What powered skills translate best to glider?
On Tuesday, September 15, 2015 at 11:58:18 AM UTC-7, wrote:
My options appear to be a Tomahawk or the like with a CFIG, or maybe an Aviat Husky taildragger with a CFI. I think landings with the CFIG sounds like good practice for me, the instructor will probably be able to help replicate glider landings like Cindy suggested.
Cheers,
J
I have an Aviat Husky and would recommend it over the Tomahawk - with reservations. The Husky is relatively complex compared to most training aircraft.. Perhaps more importantly, the instructor, unless built like a spidermonkey, will not have a great view of the instrument panel or access to controls save for stick, rudder, throttle transmit button, and slapping the backside of your head. Everything else will be your baby; mixture, prop, mags, flaps, all radio gear, engine monitoring, etc. This can present quite a load to a beginning student pilot who's active brain cells will often be near saturation learning to start the engine and taxi safely. I've heard a few instructors make unfavorable remarks re. the Husky's suitability as a primary trainer due to this.
I will say that if you learn to fly the Husky with finesse, you should be able to step into most any single engine with a minimum of fuss. Not because the Husky is all that difficult, it's an honest plane, but it isn't a pussycat. Oh, and for shear fun it'll spoil you for most other power planes!

Input data

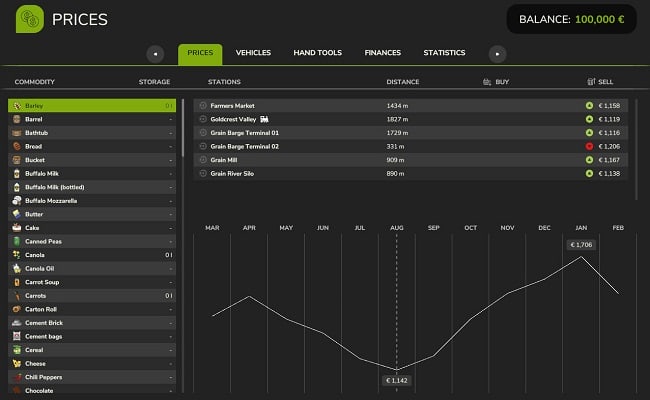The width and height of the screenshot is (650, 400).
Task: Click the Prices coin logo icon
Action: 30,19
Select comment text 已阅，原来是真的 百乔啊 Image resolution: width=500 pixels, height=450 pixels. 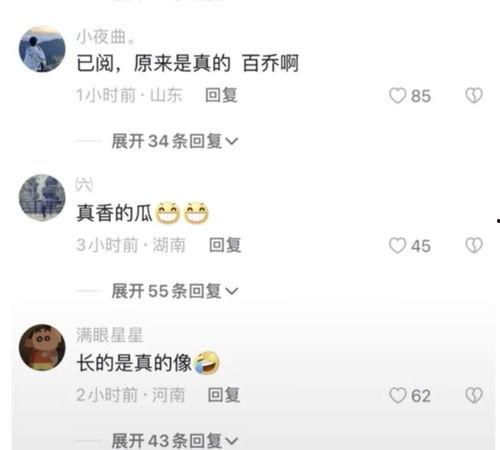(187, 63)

--

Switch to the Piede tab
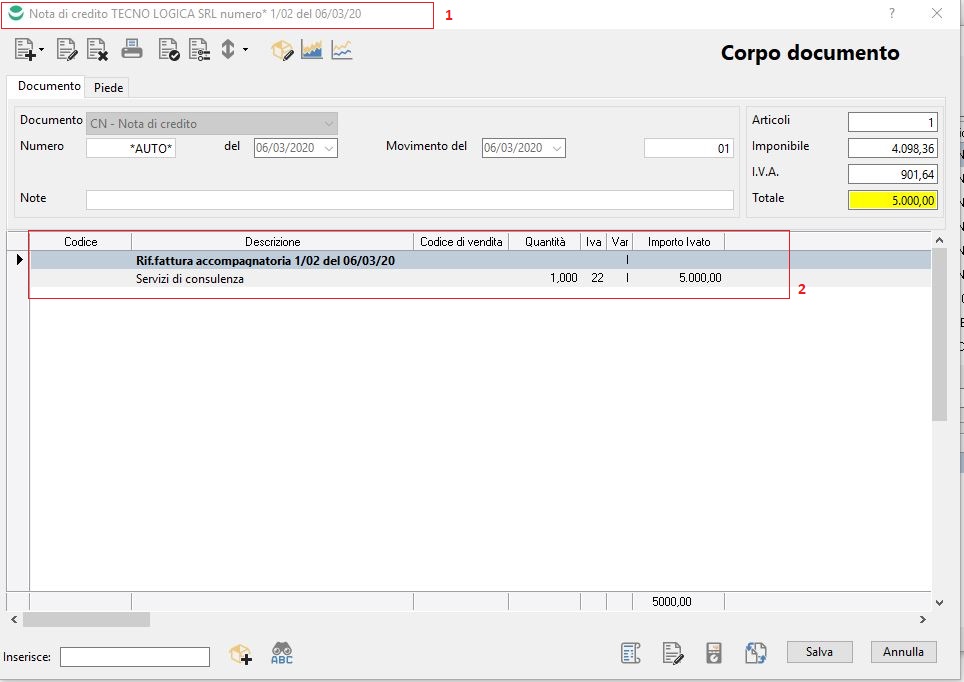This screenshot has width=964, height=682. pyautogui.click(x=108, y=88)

Problem details
Answer these about the post on powered skills for glider flying:
(a) Which two training options does J mention?
(b) Whose suggestion about replicating glider landings does J refer to?
(c) According to the reply, what should a pilot who learns to fly the Husky with finesse be able to do?

Response area
(a) A Tomahawk or similar with a CFIG, or an Aviat Husky taildragger with a CFI.
(b) Cindy's.
(c) Step into most any single engine with a minimum of fuss.